Magazines 2017 Jan - Feb From rebel to pastor

From rebel to pastor

30 January 2017 , 2017 Jan - Feb By Kevin Flatt

Baptist pioneer Edward Manning

Like other frontier societies, Nova Scotia in the late 18th century was a place of rapid change with few stable institutions and patterns of life.

This was equally true of the spiritual life of the colony. While many of the settlers had brought religious convictions with them from the American colonies or Britain, at first there were few churches and few pastors. Travelling preachers and evangelists, most famously Henry Alline (1748–84), later called the "apostle of Nova Scotia," had a huge impact, inspiring renewed devotion, changing theological allegiances and provoking controversy.

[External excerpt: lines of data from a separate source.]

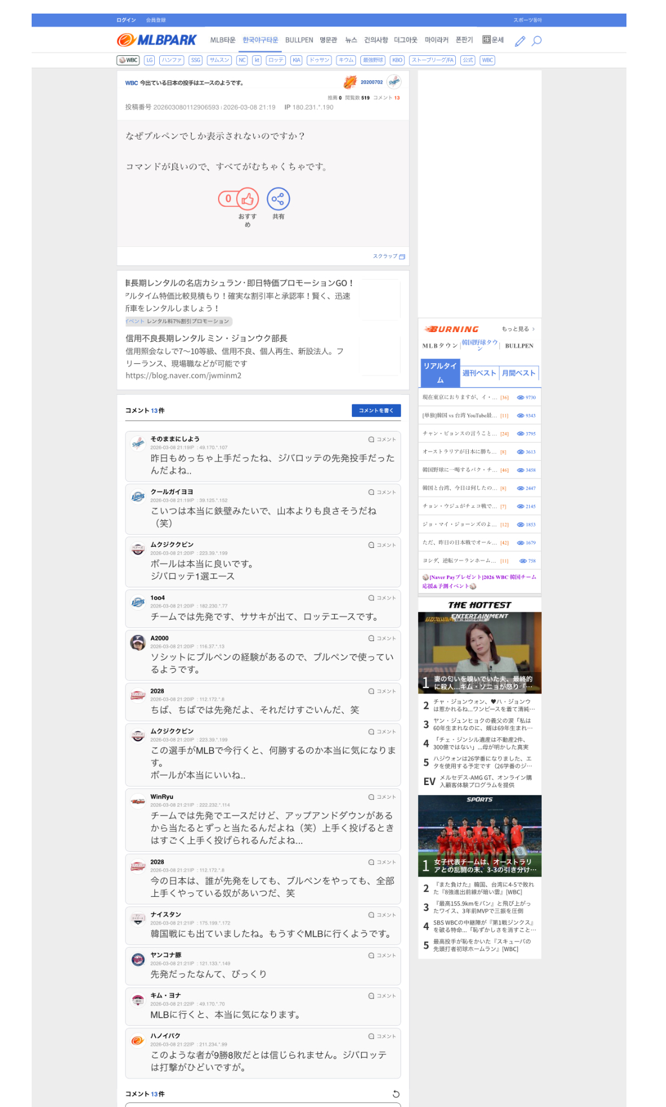
Task: Open search with magnifier icon
Action: point(537,41)
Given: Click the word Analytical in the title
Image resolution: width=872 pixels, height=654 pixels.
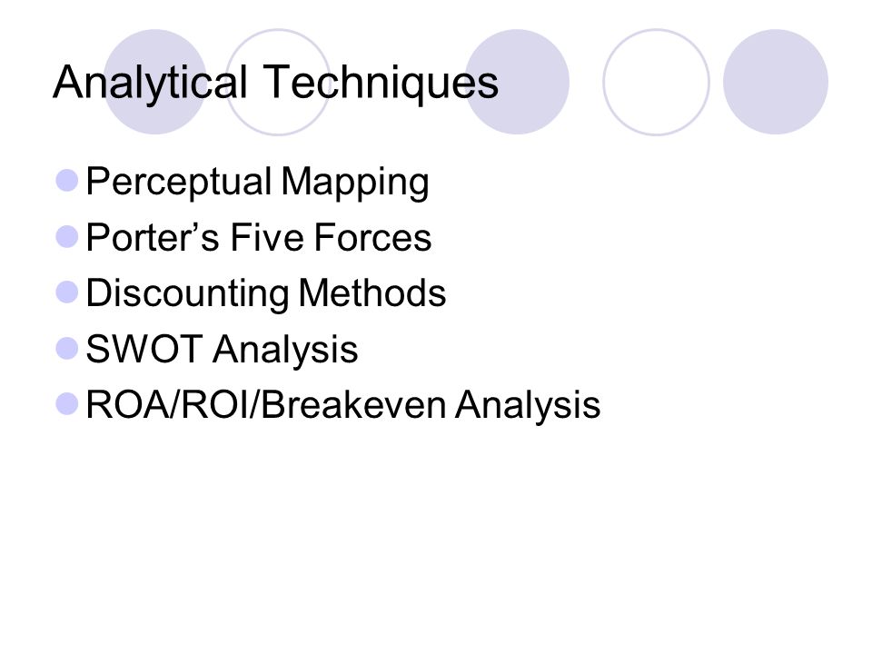Looking at the screenshot, I should pos(150,84).
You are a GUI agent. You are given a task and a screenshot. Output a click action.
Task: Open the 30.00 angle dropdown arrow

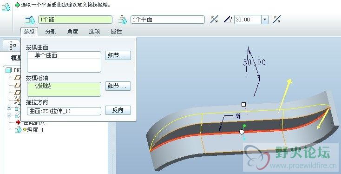tap(265, 20)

In this context, Edward Manning arrived in the colony from Ireland as a three- or four-year-old in 1769/70 with his parents Peter and Rebecca. When he was 10 years old, his father murdered someone and was hanged.

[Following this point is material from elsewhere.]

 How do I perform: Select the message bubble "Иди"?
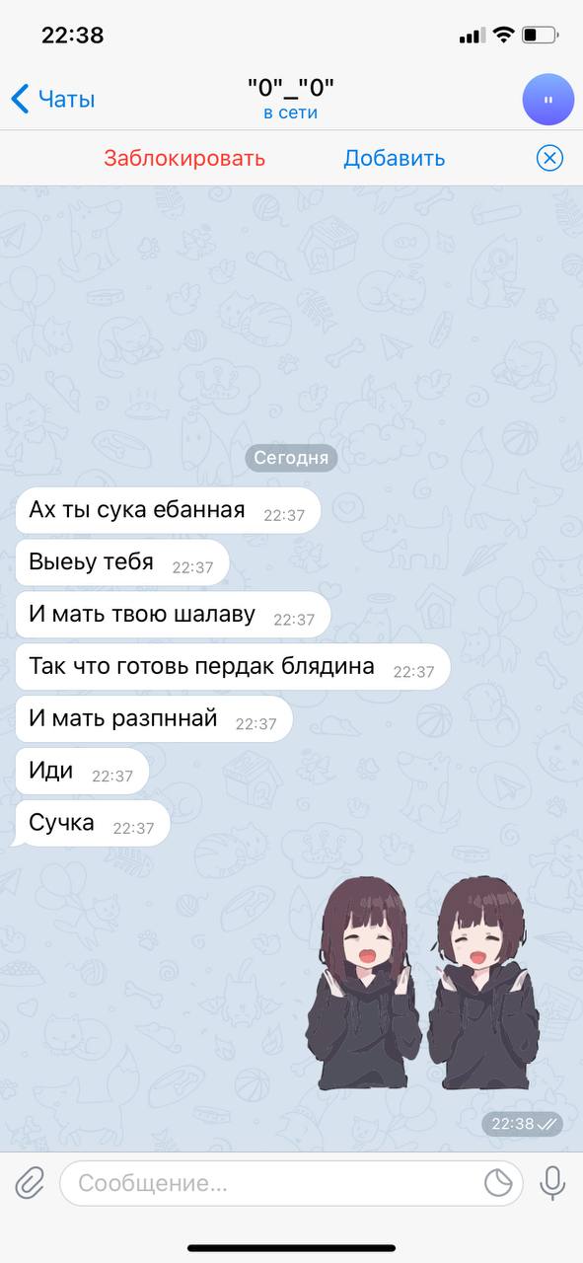point(82,771)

As a teenager Edward seemed to take after his father. He led what he later admitted was a "riotous" life of rebellion against the standards of God and society. Tall and brawny (at 6′4″, very tall by the standards of the day), he was described by a contemporary as a "man of great courage and muscular force." At 16 he and a friend unexpectedly ran into three bears in the woods. They escaped the potentially deadly encounter because Manning killed all three with nothing more than a hatchet.

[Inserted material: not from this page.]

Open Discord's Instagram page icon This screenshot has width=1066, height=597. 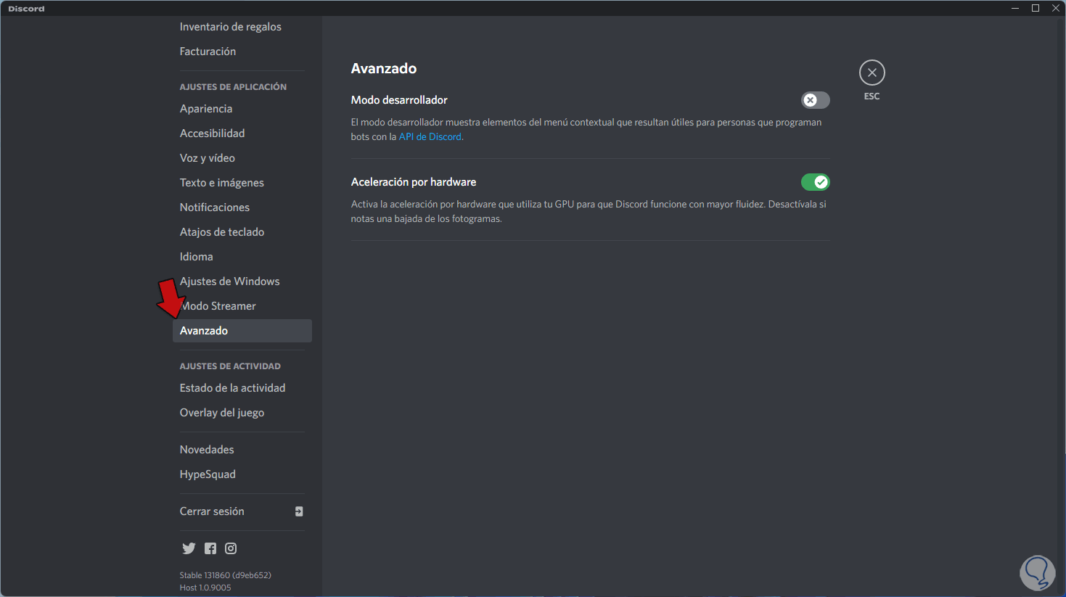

A change began when Manning heard the great evangelist Alline preach, imploring him with tears in his eyes to accept Jesus. Although he resisted at first, in 1789 he converted at age 23, joined a church in Cornwallis and soon began preaching himself.

ENGRAVING: THE ESTHER CLARK WRIGHT ARCHIVES / ACADIA UNIVERSITY, USED WITH PERMISSION

16: PERCENTAGE OF NOVA SCOTIAN POPULATION THAT WAS BAPTIST IN THE 1827 CENSUS

GEORGE A. RAWLYK, RAVISHED BY THE SPIRIT: RELIGIOUS REVIVALS, BAPTISTS, AND HENRY ALLINE, MCGILL-QUEEN’S UNIVERSITY PRESS, 1984.

These were wild times that fit Manning’s wild streak. Together with a group of other young men, he became a central figure in an extreme movement called the New Dispensation. It taught that believers, because of their direct relationship with God, no longer needed to follow moral rules or church teachings, or even rely on the Bible. They disrupted services and split churches, preaching whatever (they believed) the Spirit led them to preach – no Bible needed.

As had happened before and since in church history, people began to do bizarre and disturbing things under the influence of such ideas. Manning had enough second thoughts that he left the movement in 1792.

Tragically, an incident in 1805 in neighbouring New Brunswick showed just how dangerous the New Dispensation could be. Encouraged by its teachings, a young woman named Sarah Babcock had claimed to be a prophetess and began predicting the Lord would soon return. This message triggered something sinister in her father Amasa. One day he ran through the snow barefoot shouting, "The world is coming to an end!" and when he re-entered the house, he assembled his family and ordered his sister Mercy and brother Jonathan to strip naked – while he sharpened a long knife. Shouting, "The Cross of Christ!" he suddenly and fatally stabbed Mercy. Fortunately the rest of the family came to their senses, escaped, and with the help of neighbours were able to subdue Amasa. He too was hanged for murder.

According to historian George Rawlyk, the incident helped convince Manning he had been right to turn from such "great irregularities." He became a stable pastor of a local church, adopted a carefully worked out system of doctrine (Baptist Calvinism) and promoted sound church organization. Manning strongly agreed with a friend who wrote to him that "Zeal is very useful … but it should be accompanied with wisdom lest it should do, as it has often done, much harm."

Manning was instrumental in setting up an association of pastors and churches that could hold each other accountable, which developed into the main Baptist denomination in the region. He founded Horton Academy, a school for boys in Wolfville, in 1830, and led the drive to start a college which eventually became Acadia University. He successfully challenged unjust laws that limited licenses to perform marriages to only Anglican clergy. He even convinced Nova Scotia Baptists to sponsor their first overseas missionary (Richard E. Burpee), who went to Burma in 1845.

He faced challenges too – poor health for him and his wife, the death of two of his daughters and a congregation that failed to pay him a regular salary. But he devoted the rest of his life to adding wisdom to zeal, and helped lay the foundation for a Maritime evangelicalism that possessed both.